As for the attack on the female police officer with a sledgehammer, which fractured her spine, that might look like an open-and-shut case of grievous bodily harm. And perhaps those who hung the jury did so out of an oath-defying hatred of Israel. Or perhaps, when considering whether that defendant might not have intended serious harm, they weighed the effects of being pepper-sprayed, and the defendant’s autism more heavily than the others did. Perhaps a new jury will agree, one way or the other. But to take the failure to reach a verdict this time round as a de facto decriminalization of hitting police with hammers is absurd.
The hung jury on the criminal damage allegation, however, does look a little more “perverse”, as the judge did not direct the jury that there was any lawful defense. But it can go to a retrial, as can the three defendants were not acquitted of violent disorder. And though perverse verdicts may be ugly, the power of a jury to deliver them lends important moral weight to its decision when it convicts.
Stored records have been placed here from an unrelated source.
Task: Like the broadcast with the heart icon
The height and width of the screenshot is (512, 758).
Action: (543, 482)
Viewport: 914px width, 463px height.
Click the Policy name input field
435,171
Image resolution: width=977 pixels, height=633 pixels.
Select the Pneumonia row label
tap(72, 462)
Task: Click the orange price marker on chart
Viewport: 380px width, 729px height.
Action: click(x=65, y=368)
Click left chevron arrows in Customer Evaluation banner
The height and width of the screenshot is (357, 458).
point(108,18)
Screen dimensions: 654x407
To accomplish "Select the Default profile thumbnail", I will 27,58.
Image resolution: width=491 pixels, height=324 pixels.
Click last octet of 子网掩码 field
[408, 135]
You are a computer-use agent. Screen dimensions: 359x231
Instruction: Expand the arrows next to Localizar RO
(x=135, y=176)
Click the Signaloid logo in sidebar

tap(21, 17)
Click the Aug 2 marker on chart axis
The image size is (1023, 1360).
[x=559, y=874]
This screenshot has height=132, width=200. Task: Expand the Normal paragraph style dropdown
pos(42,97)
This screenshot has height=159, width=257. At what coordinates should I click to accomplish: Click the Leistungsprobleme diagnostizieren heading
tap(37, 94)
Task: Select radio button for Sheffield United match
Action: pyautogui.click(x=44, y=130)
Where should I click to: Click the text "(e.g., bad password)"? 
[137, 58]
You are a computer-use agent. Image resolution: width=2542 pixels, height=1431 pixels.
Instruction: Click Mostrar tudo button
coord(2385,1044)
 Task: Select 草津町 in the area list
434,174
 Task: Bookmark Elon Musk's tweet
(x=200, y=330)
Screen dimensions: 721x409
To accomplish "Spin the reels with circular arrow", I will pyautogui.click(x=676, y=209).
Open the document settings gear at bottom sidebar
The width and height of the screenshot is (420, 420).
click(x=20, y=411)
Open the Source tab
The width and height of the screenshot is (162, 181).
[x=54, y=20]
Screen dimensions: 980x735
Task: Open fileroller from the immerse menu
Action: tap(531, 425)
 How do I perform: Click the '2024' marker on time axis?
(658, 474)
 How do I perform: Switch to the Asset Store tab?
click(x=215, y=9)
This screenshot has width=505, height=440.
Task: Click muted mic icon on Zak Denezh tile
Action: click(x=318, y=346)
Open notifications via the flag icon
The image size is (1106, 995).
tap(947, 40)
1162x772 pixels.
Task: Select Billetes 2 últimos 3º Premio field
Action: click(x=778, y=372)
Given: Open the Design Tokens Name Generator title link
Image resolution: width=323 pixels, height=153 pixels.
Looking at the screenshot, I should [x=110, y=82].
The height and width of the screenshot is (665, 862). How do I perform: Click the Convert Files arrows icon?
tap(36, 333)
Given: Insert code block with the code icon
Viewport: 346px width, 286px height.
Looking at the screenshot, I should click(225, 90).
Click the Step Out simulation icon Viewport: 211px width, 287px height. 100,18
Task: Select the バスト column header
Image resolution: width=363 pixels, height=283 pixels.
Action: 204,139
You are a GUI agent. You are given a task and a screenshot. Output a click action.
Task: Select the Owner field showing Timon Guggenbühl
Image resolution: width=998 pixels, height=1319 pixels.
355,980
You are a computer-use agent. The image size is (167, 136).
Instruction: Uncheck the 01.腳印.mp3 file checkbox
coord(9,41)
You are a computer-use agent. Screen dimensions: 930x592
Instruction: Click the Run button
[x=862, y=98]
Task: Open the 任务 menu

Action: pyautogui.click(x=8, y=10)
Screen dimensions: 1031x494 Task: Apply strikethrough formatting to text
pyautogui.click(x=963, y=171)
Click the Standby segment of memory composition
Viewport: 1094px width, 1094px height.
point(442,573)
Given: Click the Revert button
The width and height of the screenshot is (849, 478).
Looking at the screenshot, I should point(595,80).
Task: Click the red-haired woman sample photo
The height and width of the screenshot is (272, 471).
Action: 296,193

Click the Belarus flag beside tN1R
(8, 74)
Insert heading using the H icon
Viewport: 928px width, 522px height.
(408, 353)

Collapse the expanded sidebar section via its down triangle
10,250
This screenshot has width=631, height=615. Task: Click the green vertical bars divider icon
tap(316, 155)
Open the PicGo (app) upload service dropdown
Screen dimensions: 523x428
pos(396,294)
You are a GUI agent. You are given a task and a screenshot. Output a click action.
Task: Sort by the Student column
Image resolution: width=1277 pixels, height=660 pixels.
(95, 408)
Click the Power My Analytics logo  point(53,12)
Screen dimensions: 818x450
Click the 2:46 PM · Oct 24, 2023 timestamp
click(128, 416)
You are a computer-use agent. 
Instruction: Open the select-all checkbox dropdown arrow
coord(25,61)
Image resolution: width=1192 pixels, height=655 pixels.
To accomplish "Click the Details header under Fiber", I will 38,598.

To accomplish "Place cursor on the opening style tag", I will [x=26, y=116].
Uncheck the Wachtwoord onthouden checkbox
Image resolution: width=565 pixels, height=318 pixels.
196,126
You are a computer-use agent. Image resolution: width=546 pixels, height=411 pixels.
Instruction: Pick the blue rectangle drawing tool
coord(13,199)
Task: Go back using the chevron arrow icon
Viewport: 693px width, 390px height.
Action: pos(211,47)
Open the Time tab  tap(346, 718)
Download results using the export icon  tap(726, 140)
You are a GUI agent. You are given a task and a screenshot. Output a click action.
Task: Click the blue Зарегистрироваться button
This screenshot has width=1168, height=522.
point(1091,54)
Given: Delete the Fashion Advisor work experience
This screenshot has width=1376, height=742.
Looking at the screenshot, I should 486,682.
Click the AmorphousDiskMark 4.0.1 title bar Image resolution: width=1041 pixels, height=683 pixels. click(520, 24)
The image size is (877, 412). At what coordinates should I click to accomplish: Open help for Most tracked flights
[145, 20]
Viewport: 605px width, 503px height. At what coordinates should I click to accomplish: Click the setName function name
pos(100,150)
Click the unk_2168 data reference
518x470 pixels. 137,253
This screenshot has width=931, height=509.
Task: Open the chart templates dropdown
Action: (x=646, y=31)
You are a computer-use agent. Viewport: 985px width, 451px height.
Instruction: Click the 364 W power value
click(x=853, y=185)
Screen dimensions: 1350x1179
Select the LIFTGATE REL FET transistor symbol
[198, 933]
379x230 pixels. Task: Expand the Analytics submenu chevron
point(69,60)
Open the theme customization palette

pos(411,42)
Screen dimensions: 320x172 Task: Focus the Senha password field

That said, the recent proliferation of placards around the court building during politically sensitive trials, telling jurors of their power to acquit in breach of their oath, is a bad thing. Advocates are rightly banned from directly encouraging it in their speeches. So why should a defendant’s supporters be allowed to do so on the court steps?
“Jury equity”, as it is known, is a knotty problem. In 2024, the High Court, while dealing with a protester at an Insulate Britain trial, found that her placard did not constitute contempt of court. But the issue was revisited by the Court of Appeal in an Extinction Rebellion case just a fortnight ago — and Lord Justice Edis made significantly less enthusiastic noises. Further judicial clarification, or even legislation, will likely follow soon.
Jury equity is one of those pleasing fudges that achieves its purpose through longstanding convention. But it must not be allowed to undermine the rule of law, either by juries routinely feeling they can ignore the judge’s directions or by restrictions on the right to trial by jury. You might think you want judges determining facts in protest cases, but don’t forget they’d also be deciding your free speech allegation.
The Elbit verdicts — or rather, the lack of them — is not a public endorsement of the right of protesters to use violence, or even to commit criminal damage. There will probably be a retrial, so let’s wait for the process to reach its conclusion before we draw our own.